Market analysts are bullish about the model that Uninor has adopted. "This was a unique innovation. It has been able to develop a very cost-efficient model which is sustainable. However, if it decides to expand within India and beyond basic services, it may not be that easy to maintain this level of profitability in this model," says a team leader at a global management consulting firm that works with Telenor.

Meanwhile, Telenor is planning to replicate the India model in other Asian countries. "We never thought India could emerge as the 'innovation centre' for us and would be so valuable in terms of learning. And the learnings in terms of optimised utilisation of spectrum and efficient distribution and cluster-based operational model would be replicated in the all six markets in Asia: Bangladesh, Pakistan, Thailand, Malaysia, India and Myanmar," Brekke says.

BUILDING A STRONG CONNECTION


Brekke believes that a customer walks into the store with an open mind, and the purchase is impacted heavily by the retailer's advice. To get the retailer on its side, Uninor offers him three commissions: first when the SIM card is sold, second when he achieves a certain volume, and third when the customer delivers certain revenue. This is an innovation Uninor has imported from Telenor's operations in Bangladesh.
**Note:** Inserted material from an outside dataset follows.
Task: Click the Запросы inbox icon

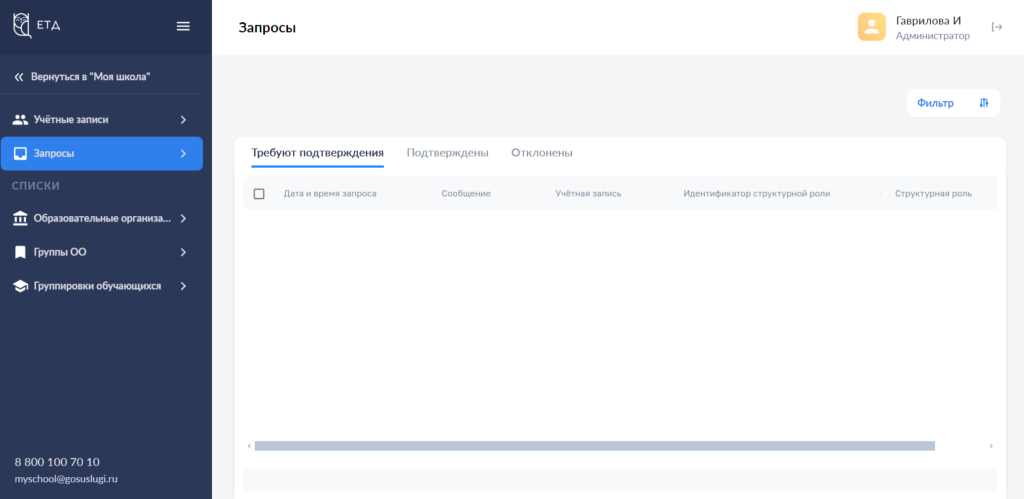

Besides the traditional distribution network, it has made new connections and recharge available through new channels like auto-rickshaw drivers and at the doorsteps of users through milkmen, paperboys, insurance agents and watchmen. Instead of large format company-owned showrooms, Uninor operates small "express stores" at tehsil headquarters that take just eight days to set up and cost about 60 per cent less. In rural markets, Uninor has launched the concept of micro distributor - one person who is the distributor, retail executive and subscriber activator all rolled into one.